The Post’s Cheryl W. Thompson did a three-part series back in April of 2005 that uncovered just how pitiful the District was when it came to disciplining bad doctors. Here’s what Thompson found in her investigation:
• Twenty-six physicians with substance-abuse problems known to the board have not been disciplined, despite the fact that six lost their licenses in other states. In one instance, the board gave a license to a doctor knowing that he had “several alcohol-related arrests.”
• Fourteen physicians with D.C. licenses went unpunished by the board although they were disciplined in Maryland and Virginia for criminal convictions, sexual misconduct or questionable medical care. Five have medical practices in the District, and seven have staff privileges at city hospitals.
• The board received roughly 318 complaints against physicians between 1999 and 2004 for allegations ranging from negligent medical care to sexual assault, but only four of the physicians were disciplined.
• The medical board voted to discipline more than a dozen doctors for various infractions but did not follow through on its decision.

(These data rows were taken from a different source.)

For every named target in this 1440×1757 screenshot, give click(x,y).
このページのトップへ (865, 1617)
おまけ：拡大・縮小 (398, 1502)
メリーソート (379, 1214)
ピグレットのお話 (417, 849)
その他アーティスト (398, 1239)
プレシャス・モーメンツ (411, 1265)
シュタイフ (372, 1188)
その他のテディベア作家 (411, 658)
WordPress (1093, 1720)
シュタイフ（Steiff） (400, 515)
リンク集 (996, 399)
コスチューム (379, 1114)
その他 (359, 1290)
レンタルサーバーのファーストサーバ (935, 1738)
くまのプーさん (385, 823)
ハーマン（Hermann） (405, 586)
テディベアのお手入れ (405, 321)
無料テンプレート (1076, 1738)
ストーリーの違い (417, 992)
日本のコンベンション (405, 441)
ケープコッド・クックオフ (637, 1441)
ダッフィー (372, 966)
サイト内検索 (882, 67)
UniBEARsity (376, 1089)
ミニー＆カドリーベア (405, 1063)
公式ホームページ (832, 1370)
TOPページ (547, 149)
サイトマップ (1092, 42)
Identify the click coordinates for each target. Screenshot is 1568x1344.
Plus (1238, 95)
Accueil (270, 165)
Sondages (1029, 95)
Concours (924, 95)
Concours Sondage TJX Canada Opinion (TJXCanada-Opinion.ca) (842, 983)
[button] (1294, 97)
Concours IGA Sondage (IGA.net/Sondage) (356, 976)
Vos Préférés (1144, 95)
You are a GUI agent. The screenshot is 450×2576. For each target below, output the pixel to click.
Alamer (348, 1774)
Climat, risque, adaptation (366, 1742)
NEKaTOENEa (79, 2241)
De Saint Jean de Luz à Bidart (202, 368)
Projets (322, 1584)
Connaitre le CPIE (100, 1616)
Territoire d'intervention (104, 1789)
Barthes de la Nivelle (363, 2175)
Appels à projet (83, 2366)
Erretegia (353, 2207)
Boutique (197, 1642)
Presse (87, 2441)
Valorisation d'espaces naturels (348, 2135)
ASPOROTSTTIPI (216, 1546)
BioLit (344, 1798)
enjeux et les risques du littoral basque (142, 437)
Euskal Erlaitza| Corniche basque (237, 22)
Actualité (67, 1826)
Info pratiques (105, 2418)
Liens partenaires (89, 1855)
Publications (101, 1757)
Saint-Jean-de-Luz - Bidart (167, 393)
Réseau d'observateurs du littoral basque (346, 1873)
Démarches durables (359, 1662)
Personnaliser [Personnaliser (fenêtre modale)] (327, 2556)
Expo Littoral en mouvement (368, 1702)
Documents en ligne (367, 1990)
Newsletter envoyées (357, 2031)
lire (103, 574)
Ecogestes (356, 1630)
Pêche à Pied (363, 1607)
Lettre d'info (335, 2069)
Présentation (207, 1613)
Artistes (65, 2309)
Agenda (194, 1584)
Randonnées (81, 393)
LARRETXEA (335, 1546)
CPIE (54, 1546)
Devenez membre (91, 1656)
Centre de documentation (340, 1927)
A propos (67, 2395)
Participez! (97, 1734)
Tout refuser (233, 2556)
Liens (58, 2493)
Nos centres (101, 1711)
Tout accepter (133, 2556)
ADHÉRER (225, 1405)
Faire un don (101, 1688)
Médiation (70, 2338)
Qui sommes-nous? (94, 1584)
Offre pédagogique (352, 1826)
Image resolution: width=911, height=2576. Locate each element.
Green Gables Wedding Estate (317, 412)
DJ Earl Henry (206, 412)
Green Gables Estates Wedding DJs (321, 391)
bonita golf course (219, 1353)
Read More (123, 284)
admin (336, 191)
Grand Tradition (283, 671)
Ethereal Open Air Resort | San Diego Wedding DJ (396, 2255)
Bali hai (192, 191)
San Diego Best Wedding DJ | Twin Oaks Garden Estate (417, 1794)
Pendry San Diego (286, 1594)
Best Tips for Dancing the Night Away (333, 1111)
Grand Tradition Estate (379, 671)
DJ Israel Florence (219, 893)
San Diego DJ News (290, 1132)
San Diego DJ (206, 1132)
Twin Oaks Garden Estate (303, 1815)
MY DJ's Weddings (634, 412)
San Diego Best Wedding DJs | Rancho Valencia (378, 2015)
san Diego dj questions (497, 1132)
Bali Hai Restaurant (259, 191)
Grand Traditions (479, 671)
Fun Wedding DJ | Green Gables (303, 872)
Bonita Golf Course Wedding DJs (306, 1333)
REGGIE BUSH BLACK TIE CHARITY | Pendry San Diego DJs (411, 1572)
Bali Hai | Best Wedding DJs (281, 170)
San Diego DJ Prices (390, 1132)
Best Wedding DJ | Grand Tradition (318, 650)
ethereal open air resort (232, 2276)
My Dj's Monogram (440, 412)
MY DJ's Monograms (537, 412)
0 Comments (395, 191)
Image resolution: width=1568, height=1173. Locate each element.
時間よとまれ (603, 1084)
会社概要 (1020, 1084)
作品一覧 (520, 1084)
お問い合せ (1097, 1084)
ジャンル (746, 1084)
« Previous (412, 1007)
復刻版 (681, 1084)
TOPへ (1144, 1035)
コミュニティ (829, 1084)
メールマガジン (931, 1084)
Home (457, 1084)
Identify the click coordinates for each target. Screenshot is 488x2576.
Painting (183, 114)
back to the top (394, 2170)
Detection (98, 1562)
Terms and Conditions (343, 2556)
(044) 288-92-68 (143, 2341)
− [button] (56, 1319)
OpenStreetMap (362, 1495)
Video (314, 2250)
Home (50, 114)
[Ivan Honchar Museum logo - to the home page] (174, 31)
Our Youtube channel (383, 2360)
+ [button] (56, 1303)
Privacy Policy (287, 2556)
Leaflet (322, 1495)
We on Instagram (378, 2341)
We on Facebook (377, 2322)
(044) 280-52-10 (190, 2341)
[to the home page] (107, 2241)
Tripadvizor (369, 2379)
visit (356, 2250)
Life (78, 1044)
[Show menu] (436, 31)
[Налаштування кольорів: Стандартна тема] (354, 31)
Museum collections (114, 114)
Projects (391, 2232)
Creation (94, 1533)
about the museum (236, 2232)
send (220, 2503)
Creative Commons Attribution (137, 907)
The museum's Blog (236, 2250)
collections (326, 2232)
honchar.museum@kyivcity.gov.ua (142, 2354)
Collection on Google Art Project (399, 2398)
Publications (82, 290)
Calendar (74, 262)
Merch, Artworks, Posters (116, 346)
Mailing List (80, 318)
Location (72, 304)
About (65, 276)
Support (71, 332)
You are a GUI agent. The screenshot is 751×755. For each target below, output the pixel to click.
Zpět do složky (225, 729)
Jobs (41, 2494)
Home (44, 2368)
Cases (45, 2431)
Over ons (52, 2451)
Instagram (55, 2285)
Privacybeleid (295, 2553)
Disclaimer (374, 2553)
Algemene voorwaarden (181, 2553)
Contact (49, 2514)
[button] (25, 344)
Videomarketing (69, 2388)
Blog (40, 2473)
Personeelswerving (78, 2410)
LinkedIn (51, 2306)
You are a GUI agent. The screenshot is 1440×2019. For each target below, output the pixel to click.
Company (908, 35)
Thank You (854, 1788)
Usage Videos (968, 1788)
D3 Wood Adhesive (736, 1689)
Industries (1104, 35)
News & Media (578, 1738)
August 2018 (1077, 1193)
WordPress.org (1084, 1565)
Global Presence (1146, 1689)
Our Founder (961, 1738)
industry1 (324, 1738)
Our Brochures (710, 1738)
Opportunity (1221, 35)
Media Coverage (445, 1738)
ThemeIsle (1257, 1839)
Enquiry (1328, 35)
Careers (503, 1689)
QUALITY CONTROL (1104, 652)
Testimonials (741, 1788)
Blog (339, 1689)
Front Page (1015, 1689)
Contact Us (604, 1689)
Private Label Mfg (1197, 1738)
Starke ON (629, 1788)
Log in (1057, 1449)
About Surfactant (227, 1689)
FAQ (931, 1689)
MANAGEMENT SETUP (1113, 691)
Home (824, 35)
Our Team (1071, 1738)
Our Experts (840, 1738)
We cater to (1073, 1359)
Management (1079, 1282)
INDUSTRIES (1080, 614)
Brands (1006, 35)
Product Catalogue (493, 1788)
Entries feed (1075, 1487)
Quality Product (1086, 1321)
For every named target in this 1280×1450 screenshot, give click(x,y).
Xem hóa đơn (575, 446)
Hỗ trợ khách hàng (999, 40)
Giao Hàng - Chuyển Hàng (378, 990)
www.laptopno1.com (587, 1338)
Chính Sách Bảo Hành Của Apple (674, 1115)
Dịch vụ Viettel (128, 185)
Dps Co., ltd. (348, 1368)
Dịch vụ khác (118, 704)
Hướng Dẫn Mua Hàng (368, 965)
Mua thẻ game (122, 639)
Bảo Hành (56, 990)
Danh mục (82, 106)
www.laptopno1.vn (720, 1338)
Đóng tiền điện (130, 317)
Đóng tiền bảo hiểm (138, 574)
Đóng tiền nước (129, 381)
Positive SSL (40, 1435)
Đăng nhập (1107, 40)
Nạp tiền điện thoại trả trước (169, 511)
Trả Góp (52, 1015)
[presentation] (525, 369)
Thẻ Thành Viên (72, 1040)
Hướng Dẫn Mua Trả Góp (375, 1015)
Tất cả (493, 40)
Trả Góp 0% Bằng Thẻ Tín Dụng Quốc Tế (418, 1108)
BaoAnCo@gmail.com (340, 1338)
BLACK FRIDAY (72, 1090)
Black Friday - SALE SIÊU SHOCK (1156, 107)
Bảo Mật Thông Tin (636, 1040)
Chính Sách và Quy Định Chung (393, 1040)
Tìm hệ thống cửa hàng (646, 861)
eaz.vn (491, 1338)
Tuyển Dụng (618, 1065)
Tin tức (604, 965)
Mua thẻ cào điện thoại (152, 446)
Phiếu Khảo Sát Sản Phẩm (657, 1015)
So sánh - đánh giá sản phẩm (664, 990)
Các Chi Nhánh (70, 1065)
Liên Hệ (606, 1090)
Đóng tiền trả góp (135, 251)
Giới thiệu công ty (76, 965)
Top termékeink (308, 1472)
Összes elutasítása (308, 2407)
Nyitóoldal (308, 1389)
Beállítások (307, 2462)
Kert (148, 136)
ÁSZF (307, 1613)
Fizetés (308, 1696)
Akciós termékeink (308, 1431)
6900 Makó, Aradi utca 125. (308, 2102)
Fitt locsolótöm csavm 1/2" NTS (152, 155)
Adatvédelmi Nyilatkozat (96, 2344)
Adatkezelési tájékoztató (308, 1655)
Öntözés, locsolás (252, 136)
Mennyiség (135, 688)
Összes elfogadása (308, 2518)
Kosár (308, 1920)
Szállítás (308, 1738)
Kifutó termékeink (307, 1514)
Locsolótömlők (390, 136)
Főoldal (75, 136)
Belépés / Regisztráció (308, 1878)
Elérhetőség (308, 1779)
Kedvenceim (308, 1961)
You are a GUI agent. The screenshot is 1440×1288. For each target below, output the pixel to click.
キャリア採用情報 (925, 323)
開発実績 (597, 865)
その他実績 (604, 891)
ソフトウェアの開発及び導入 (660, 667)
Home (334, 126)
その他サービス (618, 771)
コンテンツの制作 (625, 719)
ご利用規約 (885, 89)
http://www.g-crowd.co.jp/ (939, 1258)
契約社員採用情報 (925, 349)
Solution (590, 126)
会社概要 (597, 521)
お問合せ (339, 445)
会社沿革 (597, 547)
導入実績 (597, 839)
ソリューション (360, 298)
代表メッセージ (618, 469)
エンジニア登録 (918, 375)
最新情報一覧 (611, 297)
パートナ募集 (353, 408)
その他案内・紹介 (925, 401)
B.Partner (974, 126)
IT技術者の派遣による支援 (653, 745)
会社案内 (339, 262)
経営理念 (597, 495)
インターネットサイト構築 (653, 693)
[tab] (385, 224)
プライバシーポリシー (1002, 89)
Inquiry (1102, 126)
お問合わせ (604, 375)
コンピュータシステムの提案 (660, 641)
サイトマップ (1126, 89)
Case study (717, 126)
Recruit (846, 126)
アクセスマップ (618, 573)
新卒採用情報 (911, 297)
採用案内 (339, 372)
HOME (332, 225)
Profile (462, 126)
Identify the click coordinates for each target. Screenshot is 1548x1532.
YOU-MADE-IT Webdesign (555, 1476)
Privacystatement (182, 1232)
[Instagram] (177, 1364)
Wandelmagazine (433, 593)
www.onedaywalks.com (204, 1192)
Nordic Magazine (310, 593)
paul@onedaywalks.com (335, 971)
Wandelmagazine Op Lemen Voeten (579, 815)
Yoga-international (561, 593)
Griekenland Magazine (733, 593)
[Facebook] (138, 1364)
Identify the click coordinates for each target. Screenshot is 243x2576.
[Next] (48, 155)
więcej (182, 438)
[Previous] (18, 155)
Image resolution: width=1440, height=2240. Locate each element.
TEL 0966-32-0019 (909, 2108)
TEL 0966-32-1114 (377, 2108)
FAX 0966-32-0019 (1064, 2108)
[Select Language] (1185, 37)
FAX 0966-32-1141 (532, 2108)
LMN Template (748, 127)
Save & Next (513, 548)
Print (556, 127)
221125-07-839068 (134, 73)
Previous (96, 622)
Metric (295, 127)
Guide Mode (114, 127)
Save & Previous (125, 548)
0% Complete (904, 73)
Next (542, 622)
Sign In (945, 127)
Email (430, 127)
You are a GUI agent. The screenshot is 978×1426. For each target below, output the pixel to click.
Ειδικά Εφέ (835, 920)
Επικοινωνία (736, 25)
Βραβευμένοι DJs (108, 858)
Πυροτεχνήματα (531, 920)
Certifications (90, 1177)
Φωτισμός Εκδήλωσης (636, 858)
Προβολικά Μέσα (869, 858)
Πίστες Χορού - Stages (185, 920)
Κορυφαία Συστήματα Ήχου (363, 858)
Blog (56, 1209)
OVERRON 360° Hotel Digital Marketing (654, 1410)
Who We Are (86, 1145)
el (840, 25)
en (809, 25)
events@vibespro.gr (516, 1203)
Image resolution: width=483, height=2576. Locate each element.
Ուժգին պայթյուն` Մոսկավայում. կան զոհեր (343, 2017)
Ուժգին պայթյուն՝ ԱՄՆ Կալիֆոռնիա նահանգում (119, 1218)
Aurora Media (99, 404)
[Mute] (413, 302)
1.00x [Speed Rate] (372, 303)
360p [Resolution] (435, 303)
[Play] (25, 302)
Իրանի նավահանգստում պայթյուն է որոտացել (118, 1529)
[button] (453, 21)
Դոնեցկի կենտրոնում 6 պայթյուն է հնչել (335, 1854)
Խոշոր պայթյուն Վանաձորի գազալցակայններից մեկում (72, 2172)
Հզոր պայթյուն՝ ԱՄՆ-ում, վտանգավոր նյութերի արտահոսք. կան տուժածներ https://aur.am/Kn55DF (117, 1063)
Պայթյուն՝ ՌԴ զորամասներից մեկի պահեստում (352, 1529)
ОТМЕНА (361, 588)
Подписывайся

Thompson’s series, which quoted Public Citizen’s Dr. Sidney Wolfe, sparked outrage but, more importantly, it sparked change. Dr. Wolfe testified about D.C.’s shortcomings and lack of full-time staff in November 2005 before the D.C. Council. (His .pdf testimony is here).
Since the Post story and the hearing, the D.C. medical board has beefed up its staff and done a much better job of taking action against bad doctors.
So, yeah, the news from Public Citizen about doctor discipline sounds a little familiar. But just take a look at that list and you can see that there are plenty of states on there that need to do what D.C. did when confronted with the facts.